Tucker: Yeah, that’s a little bit of a different situation; it's true. Of course, music is a connector anyway, but with choral music in particular, using the voice is so personal, and choral singers tend to be those people who all through their lives were joiners and doers, and interconnectors. So, yes, I imagine that writing music for that kind of group is satisfying because of that reason. It’s such a great role on music.

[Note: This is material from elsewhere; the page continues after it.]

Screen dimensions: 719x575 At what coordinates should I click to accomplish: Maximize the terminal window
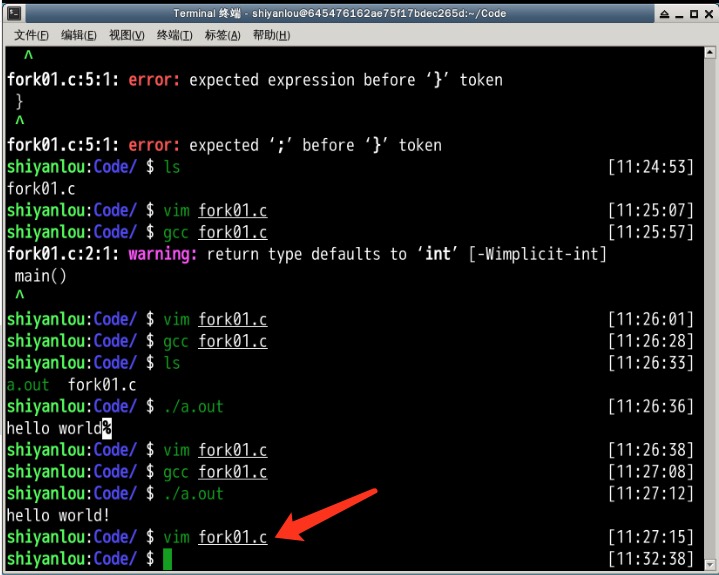pos(694,13)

Dunphy: It is. I've written for orchestras, and I've written for taping musicians, and I love working with them, but I don't get like the same sense of community. There are people who sang my work a decade ago who still keep in touch with me and still write me notes and say, “I heard your latest piece, and I joined a new choir and I've been talking to the choir director, about your music.” Can you imagine like a second violinist in an orchestra joining a new orchestra and cornering the conductor, saying “I have some repertoire suggestions.” That just doesn't happen. So, I'm really disappointed -one of the most disappointing things to me about the cancellation- is that I didn't get to meet the Choral Arts Society of Washington, because I was really looking forward to coming down and meeting your choir in person and listening to them sing in person and answering questions. So sad. But hopefully there will be a chance in the future.
Tucker: That brings us to the two pieces we were going to do of yours on the program, Listen and Wild Embers. We have a couple of questions from chorus members, but before we get to those, could you give us a little synopsis of what those two were about?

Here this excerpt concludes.